Riverside County health officials are urging swimmers to use caution after the death Saturday of a Lake Elsinore child infected with a waterborne parasite.
Authorities said it was unknown exactly where the 9-year-old boy contracted the deadly Naegleria fowleri amoeba. He had gone swimming in Lake Elsinore several times this summer.
The parasite lives in warm freshwater lakes, rivers and poorly maintained swimming pools, experts say. It enters the brain through the nose, where it can cause a severe and nearly always fatal infection. This is the county's first confirmed case of the illness.
"The risk of infection is extremely low and is no different in Lake Elsinore than in any other warm-water lake," said Dr. Eric Frykman, a Riverside County public health officer. "This is not a new risk, but because of the unique nature of it and because it is fatal, we wanted to get this information out to the public."
There were 33 reported cases of infection in the U.S. from 1998 to 2007, the Riverside County Department of Public Health said. Symptoms of infection by Naegleria, which can kill in three days, include headache, fever, nausea, vomiting and a stiff neck.

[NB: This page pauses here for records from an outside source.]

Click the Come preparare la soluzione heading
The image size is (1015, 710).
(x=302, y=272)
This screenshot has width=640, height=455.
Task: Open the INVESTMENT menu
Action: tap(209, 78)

Frykman said that children seemed more susceptible to the illness than others but that this could be because they are in the water more often.
To lessen the chance of coming into contact with the amoeba, Frykman suggested the following:
Avoid warm fresh water, hot springs and water around power plants.
Avoid the water when temperatures are high and water levels are low.
Hold your nose shut while in the water or use a nose clip.
Don't dig or stir up sediment while in shallow freshwater areas.